Confession and consecration then, makes up the whole of Psalm 51.

Conclusion:

Church, though written long ago Psalm 51 remains powerful today. Paul even quotes Psalm 51 in Romans 3 as part of his argument that all have sinned and fallen short of the glory of God. And Paul doesn’t stop with proving the doctrine of original sin though, he moves onto to our hope. What is our hope? That to blot out, to cleanse, and to wash sinners white as snow God crushed His Son by causing His blood to run red on the cross! And from turning His face away from Christ on the cross, God now turns His face toward all who look to Christ in faith. And it’s no surprise Paul wrote these things. His own life bears a striking similarity to David’s. Once a murderer as well, but reconciled to God through Jesus Christ, filled with the Spirit, and endeavoring from then on to proclaim God’s ways to sinners. How ironic, that it is reconciled people who are entrusted with God’s reconciling work.[13]

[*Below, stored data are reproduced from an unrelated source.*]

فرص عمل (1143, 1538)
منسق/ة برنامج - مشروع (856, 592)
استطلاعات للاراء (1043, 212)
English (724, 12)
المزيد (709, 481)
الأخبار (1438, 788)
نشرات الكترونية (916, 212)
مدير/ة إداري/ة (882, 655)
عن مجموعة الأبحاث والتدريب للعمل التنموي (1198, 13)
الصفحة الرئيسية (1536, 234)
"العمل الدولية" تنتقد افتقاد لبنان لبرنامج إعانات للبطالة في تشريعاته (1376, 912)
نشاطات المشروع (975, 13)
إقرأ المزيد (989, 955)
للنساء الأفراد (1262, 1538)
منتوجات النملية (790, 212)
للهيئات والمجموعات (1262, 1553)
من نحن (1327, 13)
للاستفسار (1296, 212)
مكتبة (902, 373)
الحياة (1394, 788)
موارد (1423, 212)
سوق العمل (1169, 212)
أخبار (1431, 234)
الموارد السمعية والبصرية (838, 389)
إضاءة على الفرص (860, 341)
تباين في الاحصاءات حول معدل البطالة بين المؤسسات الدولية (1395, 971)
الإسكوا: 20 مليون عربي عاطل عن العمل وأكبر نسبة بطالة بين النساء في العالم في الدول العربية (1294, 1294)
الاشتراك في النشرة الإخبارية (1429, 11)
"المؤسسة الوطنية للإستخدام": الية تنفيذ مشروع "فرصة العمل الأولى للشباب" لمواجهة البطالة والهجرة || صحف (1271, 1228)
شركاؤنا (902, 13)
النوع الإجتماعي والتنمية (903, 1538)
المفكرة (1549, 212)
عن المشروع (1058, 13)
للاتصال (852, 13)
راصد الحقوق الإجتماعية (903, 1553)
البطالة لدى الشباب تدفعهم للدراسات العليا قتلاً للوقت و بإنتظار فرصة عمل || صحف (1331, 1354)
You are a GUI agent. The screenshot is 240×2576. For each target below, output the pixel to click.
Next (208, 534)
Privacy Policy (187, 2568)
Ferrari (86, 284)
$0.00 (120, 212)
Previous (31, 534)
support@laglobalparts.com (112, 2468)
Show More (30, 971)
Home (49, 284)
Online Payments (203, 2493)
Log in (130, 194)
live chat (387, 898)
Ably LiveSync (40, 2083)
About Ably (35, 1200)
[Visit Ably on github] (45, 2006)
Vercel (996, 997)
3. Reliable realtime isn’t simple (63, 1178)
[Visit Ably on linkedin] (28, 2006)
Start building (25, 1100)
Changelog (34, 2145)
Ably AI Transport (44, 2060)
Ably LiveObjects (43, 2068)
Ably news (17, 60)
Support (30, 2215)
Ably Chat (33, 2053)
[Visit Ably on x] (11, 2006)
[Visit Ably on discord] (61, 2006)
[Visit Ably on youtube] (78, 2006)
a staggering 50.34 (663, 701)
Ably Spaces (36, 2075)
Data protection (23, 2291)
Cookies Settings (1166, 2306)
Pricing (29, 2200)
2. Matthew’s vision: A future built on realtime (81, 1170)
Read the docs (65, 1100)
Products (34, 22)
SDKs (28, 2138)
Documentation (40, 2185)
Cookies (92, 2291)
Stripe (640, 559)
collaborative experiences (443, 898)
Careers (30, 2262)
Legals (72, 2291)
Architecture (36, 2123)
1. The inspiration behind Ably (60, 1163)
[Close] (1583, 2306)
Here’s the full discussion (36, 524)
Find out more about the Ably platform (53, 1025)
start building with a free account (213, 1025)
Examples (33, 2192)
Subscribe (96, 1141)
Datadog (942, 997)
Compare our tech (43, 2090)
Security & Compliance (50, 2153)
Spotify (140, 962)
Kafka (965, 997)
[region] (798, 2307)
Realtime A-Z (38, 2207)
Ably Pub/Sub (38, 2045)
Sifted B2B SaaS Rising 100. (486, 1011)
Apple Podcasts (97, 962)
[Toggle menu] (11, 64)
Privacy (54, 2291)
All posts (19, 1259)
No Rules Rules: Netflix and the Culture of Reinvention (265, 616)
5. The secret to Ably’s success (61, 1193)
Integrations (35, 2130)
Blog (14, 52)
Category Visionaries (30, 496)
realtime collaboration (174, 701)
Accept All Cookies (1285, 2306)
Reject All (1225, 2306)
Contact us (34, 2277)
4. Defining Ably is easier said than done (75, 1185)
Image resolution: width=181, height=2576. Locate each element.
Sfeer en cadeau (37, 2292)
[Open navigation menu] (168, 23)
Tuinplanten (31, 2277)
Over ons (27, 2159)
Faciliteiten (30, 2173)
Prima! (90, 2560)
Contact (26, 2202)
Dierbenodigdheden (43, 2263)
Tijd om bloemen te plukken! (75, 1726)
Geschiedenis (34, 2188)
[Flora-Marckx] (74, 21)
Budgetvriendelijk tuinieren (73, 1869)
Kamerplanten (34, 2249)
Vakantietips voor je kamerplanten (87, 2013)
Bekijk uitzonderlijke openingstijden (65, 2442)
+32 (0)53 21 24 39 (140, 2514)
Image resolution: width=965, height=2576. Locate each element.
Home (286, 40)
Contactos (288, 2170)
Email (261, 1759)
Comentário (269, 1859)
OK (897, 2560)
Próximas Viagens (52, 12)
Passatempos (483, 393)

Let me end with this. Just as Christians ought to be the most sorrowful people in the world by taking our sin seriously, so too Christians ought to be the gladdest people in the world. Our misery was great, but His mercy was greater, therefore our joy ought to be unmatched. Do you lack and do you want serious joy in your life? Than learn to sorrow over your sin, learn to see Christ crucified for sinners, learn to savor His great mercy, learn to sing loudly of Him and to Him, and learn to spread this good news to others out of such overflowing joy. If you do this and grow in these things, you’re joy will be invincible.


[1]Bruce K. Waltke & James M. Houston,The Psalms as Christian Worship: A Historical Commentary (Grand Rapids, Michigan: Eerdmans, 2010) page 446.

[2]William S. Plumer, Psalms (Carlisle, Pennsylvania: Banner of Truth, reprint 2016) page 555. See also Waltke & Houston, page 446.

[3]Martin Luther, Luther’s Works – vol. 12 (St. Louis, Missouri: Concordia Publishing House, 1955) page 305.

[4]Augustine, quoted in Waltke & Houston, page 447.

[5]Waltke & Houston, page 469-470.

[6]Martin Luther, Luther’s Works – vol. 14 (St. Louis, Missouri: Concordia Publishing House, 1955) page 167.

[7]Plumer, page 557.

[8]William P. Brown, Seeing the Psalms: A Theology of Metaphor (Louisville, Kentucky: Westminster John Knox Press, 2002) page 172-175.

[9]Waltke & Houston, page 477.

[10]See Westminster Shorter Catechism Q&A 87.

[11]Plumer, page 559.

[12]ESV Study Bible, notes on Psalm 51:18-19, page ???, emphasis mine.

[13]Roger E. Van Harn & Brent A. Strawn, Psalms for Preaching and Worship: A Lectionary Commentary (Grand Rapids, Michigan: Eerdmans, 2009) page 171-172.